6/12/2012 9:35 AM
By Ann Gianola
ACHA Research Manager
I’m a geek. A quantifiable geek. I’m a geek because I attended and ENJOYED attending the Health Data Initiative (HDI) Forum III: Health Datapalooza in Washington, D.C. last week. HDI began three years ago with 10 people in a conference room and this year’s event drew more than 1,600 business leaders, academics, information technology gurus, non-profit leaders and policy makers. Comprised of keynote speakers, demonstrations, and group discussions, Health Datapalooza was an energetic, extraordinary opportunity to learn from key innovators in health information technology to promote access to and sharing of health data to improve patient outcomes.
You’re probably still not convinced why someone would want to attend an event that focuses strictly on spreadsheets, maps and computers for two days straight. But where else can you hear Todd Park, the Chief Technology Officer of the U.S., speak about “uber awesome” data sharing and kung fu app makers? Or learn about using Twitter to create maps based on social connections of health statuses of individual communities? Jon Bon Jovi announced the winner of his Project REACH Mobile App Challenge and Dominique Dawes, Olympic gold medalist, presented the “Best of Apps” awards. And this was just the first morning session!
New app challenges were announced and apps for both communities and the consumer were demonstrated by teams of healthcare providers, computer gurus, and technology innovators from the around the country. For example, the U.S. Environmental Protection Agency (EPA) and U.S. Department of Health and Human Service (HHS) launched a challenge called My Air, My Health for innovators to design an app that examines an individual’s characteristics (heart rate, breathing) at the time of interaction with environmental pollutants. A team from New York demonstrated a new web and mobile app called ScanAvert that scans medication and food bar codes to prevent unsafe interactions. It also provides alternative foods or medications to take based on your personal profile. A San Francisco based team, Castlight Health, introduced a webpage that allows you to comparison shop in real time for healthcare based on your current plan. Click here for a short video called "45 Seconds to Share" that inspired them to create the web-based tool.

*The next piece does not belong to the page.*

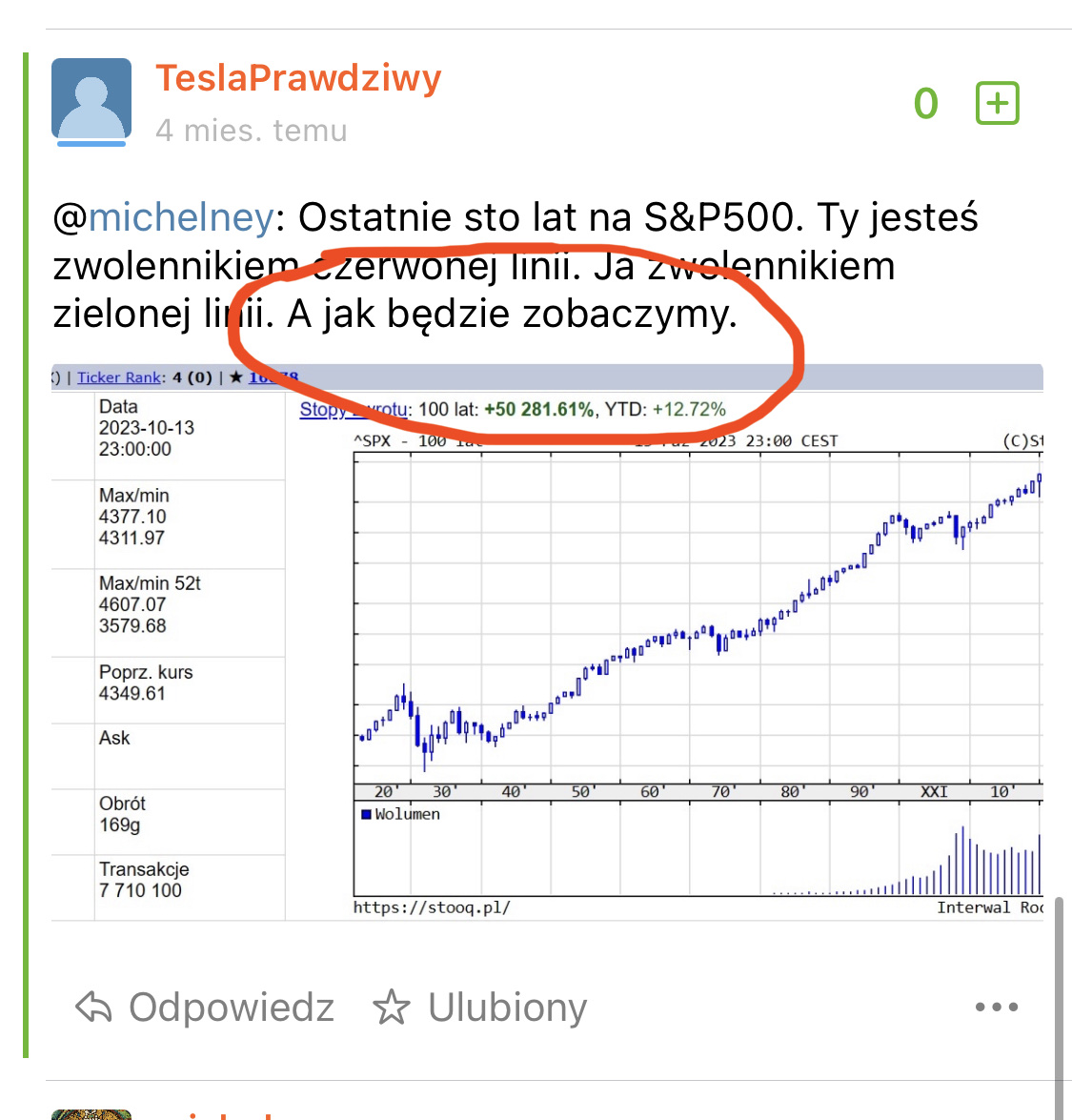
Task: Click the black star beside Ticker Rank
Action: point(236,377)
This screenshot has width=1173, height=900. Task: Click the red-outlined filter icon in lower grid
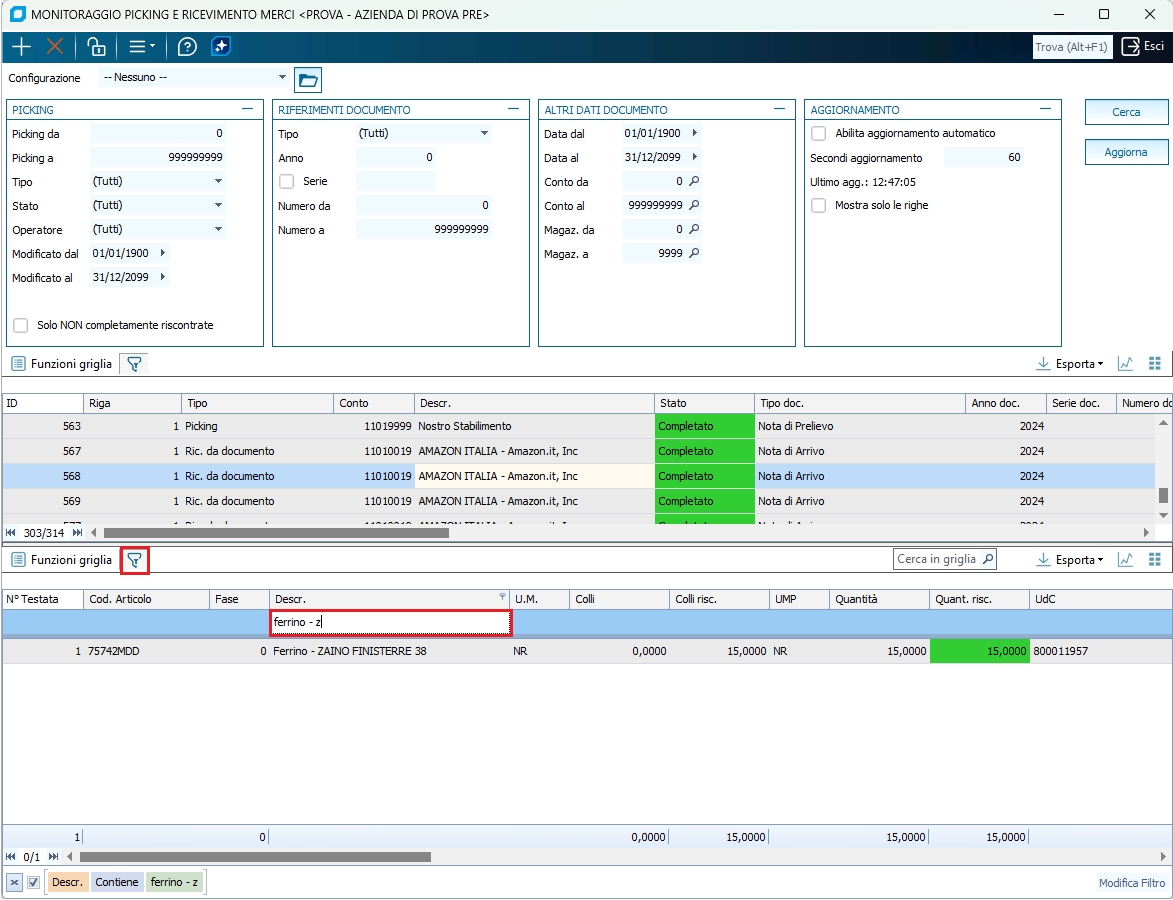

Geeky as it may have been, Health Datapalooza brought together highly-motivated, excited, and extremely intelligent people to discuss the future of health information exchange. I can’t wait for next year!
Ann Gianola is ACHA’s Research Manager. When she’s not managing the REACH project, the ACHD program directory, or working on the ACHD program accreditation plan, she’s leading guided running tours of Philadelphia. Or analyzing survey data. She likes doing both.